Place, Memory, and the Natural World: Finding Home, Making Home


Welcome to the last week of May, and an unusual cold front. We had been dealing with some warm and dry temperatures (highs of 86 degrees) when all of a sudden a brief cold front descended yesterday. The sheep were so excited, they were jumping for joy at the cool Northeastern breezes. But, as with all things, it won't last. Summer is coming, Spring is ending, and next week we'll see possible 90s. Ugh. I don't know about you, but I'm not ready! I will try to stay in the moment, and enjoy this Holiday weekend, before the barn fans are all set to High, and I'm spending lots of time putting out cold water for all the livestock. 

This morning was so chilly, it brought me back to my childhood and time spent visiting my grandparents in the U.P. in May. We always scheduled our family vacation to coincide with Walleye season, so my Dad and Grandad could spend as much time fishing as possible. The mornings and evenings in May are typically cool upnorth, and as a child I was always disappointed that we couldn't go swimming at Stuesser's Lake during our May visits. However, what I didn't realize was just how strong the connection would remain in my memory to that cool May weather. The smells, the air, the way the landscape looked, are forever etched in my mind. Hence, whenever I step outside to a cool, crisp May morning, I am flooded with happy memories. 

This got me thinking about the importance of place, and what the Brits call being "hefted". This term is usually reserved for sheep, to describe how flocks become attached or grounded to a specific place and land, so they will not roam too far when out grazing. I have often wondered how humans become hefted to place? Or do we?

Do you have specific memories that include smells, sounds, and sights, that are attached to a place from your childhood? Young adulthood? How do these memories figure into your daily life and your plans or goals for the future? Do you find yourself searching for those places that appear in your memory? Do we "imprint" on the spaces where we were born or raised? 

These are all things I wonder about, as I adjust to my new geographic area, weather, and landscape. One of the things that I have done over the many years I've lived in the flatter, and more open landscape of Central Illinois is to try to get to know all of the nuances of this place. So many nuances! Learning about the flora and the fauna, the history, the microclimate, has been a journey. I tend to see something interesting (say, a lake or river area that I've never noticed before) and then I go down the rabbit hole, lol. I want to know all about how the plants got there, what it looked like a hundred years ago, what types of animals used to be there and what type are there now, and how all the different humans who came into contact with this space interacted with it at different points in time. 

I love telling stories (just ask anyone who knows me, I've got story after story!) and I love uncovering stories that are just waiting to be told. Finding a specific place in nature (the non-built world), or an old homestead that is part of the built world, makes me think about all of the stories it has to tell.
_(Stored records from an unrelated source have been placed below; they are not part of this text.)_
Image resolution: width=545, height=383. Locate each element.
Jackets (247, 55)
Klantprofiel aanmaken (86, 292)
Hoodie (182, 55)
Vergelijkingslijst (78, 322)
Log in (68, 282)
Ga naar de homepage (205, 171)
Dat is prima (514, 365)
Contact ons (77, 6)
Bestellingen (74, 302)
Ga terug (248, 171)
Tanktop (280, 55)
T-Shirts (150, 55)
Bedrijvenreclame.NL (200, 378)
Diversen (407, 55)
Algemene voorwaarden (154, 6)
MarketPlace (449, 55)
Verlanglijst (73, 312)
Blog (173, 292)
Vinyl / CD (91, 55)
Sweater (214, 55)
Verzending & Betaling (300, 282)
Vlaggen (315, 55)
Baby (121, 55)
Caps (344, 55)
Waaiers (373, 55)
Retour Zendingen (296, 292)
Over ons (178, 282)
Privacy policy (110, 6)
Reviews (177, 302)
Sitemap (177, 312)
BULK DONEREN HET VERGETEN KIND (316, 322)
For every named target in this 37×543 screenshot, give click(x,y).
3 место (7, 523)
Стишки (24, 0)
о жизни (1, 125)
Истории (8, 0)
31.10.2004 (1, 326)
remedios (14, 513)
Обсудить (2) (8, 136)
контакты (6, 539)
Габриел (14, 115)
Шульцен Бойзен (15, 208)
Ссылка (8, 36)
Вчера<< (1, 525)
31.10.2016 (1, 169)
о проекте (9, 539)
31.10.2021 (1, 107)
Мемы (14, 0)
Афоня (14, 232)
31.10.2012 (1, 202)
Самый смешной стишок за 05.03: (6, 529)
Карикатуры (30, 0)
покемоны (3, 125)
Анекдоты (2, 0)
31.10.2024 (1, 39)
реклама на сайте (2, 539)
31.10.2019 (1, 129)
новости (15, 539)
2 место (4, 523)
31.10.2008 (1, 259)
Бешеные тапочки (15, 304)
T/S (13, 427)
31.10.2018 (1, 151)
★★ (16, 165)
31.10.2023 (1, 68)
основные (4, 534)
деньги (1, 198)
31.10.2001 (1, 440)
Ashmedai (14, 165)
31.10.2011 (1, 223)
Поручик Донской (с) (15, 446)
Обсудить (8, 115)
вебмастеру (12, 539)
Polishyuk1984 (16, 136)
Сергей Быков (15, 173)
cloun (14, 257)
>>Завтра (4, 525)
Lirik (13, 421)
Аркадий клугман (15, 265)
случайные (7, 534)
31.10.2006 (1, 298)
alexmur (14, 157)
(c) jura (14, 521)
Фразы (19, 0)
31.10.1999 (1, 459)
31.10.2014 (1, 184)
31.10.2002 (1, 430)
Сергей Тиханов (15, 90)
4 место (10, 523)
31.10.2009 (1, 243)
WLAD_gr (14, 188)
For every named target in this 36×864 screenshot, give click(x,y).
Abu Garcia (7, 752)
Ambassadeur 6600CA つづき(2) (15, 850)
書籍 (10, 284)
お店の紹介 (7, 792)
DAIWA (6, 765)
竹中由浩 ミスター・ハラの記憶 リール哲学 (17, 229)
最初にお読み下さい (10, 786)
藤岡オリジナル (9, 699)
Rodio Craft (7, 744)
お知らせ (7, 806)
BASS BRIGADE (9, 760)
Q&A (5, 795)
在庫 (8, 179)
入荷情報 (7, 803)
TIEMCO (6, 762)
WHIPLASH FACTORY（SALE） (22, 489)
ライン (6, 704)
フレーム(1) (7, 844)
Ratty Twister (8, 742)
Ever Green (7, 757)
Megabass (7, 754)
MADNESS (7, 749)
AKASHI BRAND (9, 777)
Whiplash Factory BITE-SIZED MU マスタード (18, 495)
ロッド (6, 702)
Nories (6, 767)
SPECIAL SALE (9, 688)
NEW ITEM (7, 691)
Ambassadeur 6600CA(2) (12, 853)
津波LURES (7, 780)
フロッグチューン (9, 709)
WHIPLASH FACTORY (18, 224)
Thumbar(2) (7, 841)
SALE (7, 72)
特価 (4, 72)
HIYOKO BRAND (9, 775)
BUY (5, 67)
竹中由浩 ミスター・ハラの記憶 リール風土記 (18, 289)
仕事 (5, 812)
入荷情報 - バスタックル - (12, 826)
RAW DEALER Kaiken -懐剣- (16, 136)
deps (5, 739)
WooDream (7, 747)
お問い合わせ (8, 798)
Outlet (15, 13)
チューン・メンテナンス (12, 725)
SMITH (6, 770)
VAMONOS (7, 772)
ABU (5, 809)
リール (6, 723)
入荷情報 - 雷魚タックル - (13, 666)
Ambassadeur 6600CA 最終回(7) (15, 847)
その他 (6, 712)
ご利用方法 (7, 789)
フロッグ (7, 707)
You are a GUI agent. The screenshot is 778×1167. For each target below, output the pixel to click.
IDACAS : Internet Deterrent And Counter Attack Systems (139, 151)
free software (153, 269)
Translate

I like to look for clues and signs, little secrets that the trees, grasses, and empty houses may be willing to tell. You have to listen very closely, and be open to what they have to say. 

Just having a curious attitude about the space all around you, can lead you on some interesting journeys, and can offer some strong connections to place that just might end up hefting you to the land you find yourself currently living on. Having started the farm here at Shady Grove, has really given me an opportunity to practice so much mindfulness- observing all the small changes that happen seasonally and that also change slightly year after year. The climate is warming, and farming and caring for livestock make you acutely aware of the most subtle changes. Storms, rainfall, hotter temps, are all important to note when you're raising plants or animals. If not for this tiny farm, I may have been able to ignore all the seasonal changes that happen here. 

It also takes patience to be fully present with those seasonal and daily changes. Learning that this particular moment is but one moment, and will soon be gone, to be replaced by something different, does help keep us in the present. So, for this weekend, I'm going to enjoy these cool breezes and the last hurrah of spring, before the next cycle and season comes along. I hope you do too!